I love reading novels about the world of the arts, especially the opera, philharmonic, and even rock bands. One of my favorite sweet romance series, The Warrender Saga, is about characters in classical concert halls and opera houses. Years ago, when I first read the series, I learned about the author Ida Cook who used the proceeds of her novels in rescue efforts during the Holocaust. I thought it would be neat to write a more modern-day equivalent of Oscar Warrender. Perhaps that thought led to my creation of Graham Thurston and the musical production of A Broken Nightingale that takes place in my Elsie Whitmore novel.
I have many great memories that involve singing with family members and friends around campfires, during car rides, and for performances. I hope to describe that amazing feeling of making a joyful noise with people I love in a future novel!
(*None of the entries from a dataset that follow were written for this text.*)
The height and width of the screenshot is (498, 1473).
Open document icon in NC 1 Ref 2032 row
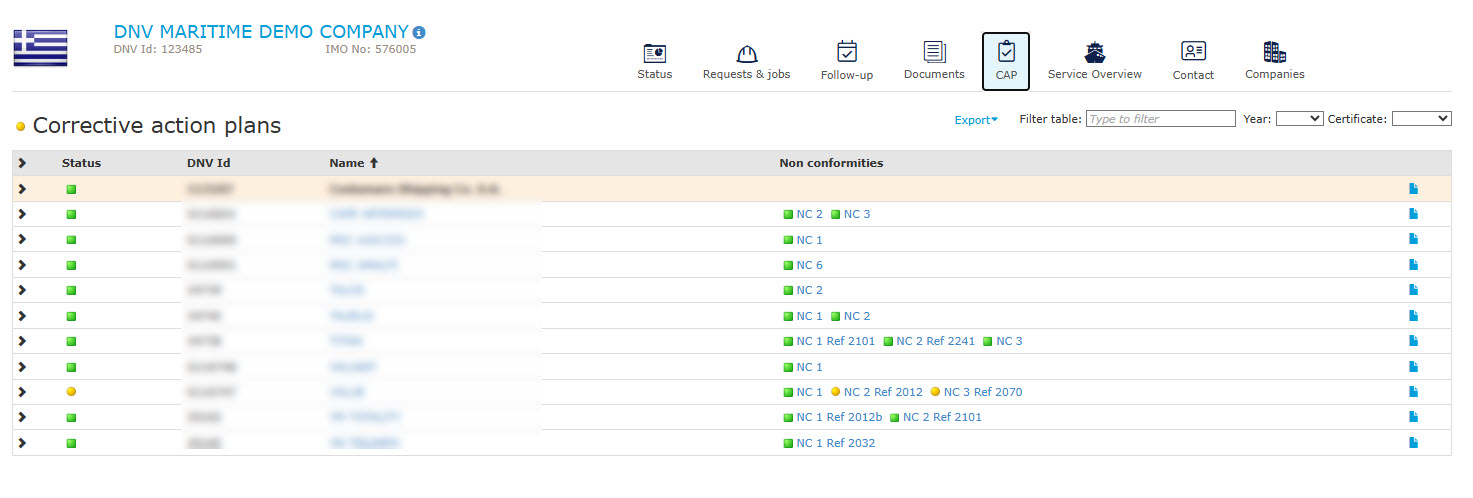(1413, 443)
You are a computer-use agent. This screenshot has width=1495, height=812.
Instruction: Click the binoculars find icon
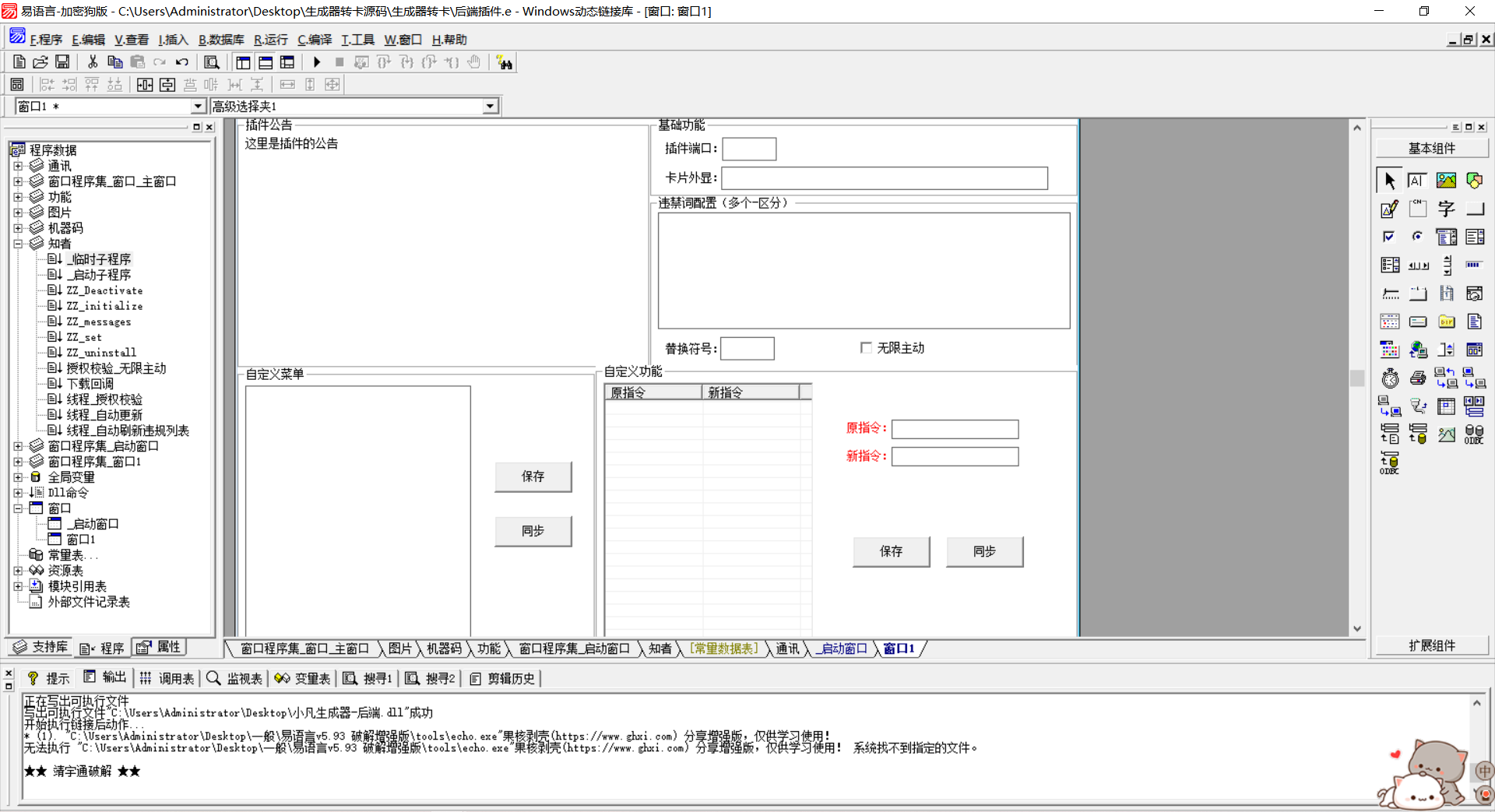click(x=505, y=63)
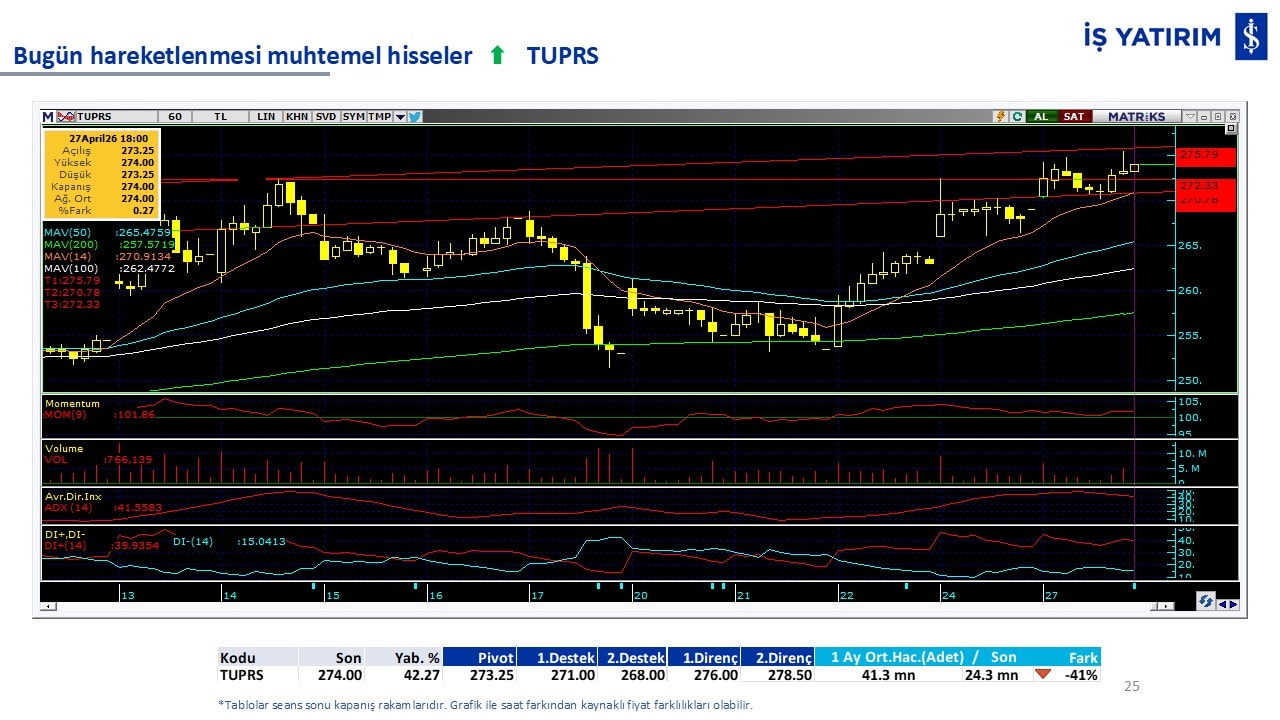Viewport: 1280px width, 720px height.
Task: Toggle the LIN linear scale button
Action: click(266, 117)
What writing projects are you currently working on?
I have a fantasy novel releasing the week of August 12th. A Cursed Enchantment is about a dollhouse family that is brought to life and then abandoned by a grieving sorcerer. I am in the revision stage right now. I really fell in love with the characters and the settings as I was writing this book, and I think readers will as well. My friend, Connie Sica, created a Victorian dollhouse for the cover of the book. She is using that illustration as an inspiration for a coloring book that goes along with my novel. I will also have a teaching guide available for use in classrooms and homeschools.
I also have a time-slip coming out during the last week of October 2021. I am very excited about this one because it takes place in a tuberculosis sanitorium that was practically in my backyard. I have enjoyed interviewing people that used to work in the sanitorium and making trips to the historical society as I researched the historical aspects of this novel! I am also working on sequels to my Victorian Debutante series about characters from Oak Hills.
What advice would you give to upcoming young writers and/or musicians?
Make time for doing what you love and for sharing your gifts with others. Even if you decide on a career that doesn’t revolve around the arts, you can continue to develop your talent. Don’t give up, no matter how many times your work is criticized or rejected. Use what people say about your work as a tool to help you grow. Learn from great musicians and authors by immersing yourself in their creations, and reading professional articles to help improve your craft.
Amy Walsh lives in Pennsylvania, where she teaches English Language Arts to 5th graders in a public school. She is active with the ladies’ and music ministries in her church, with teaching, singing, and writing songs. Her husband Pat is one of her heroes – he has served the US as an Army Veteran and continues to serve the community as a police officer. They have three children – Bree, Spencer , and Liz, who teach her so much about God as the divine author, since they are so different from each other and have such interesting personalities!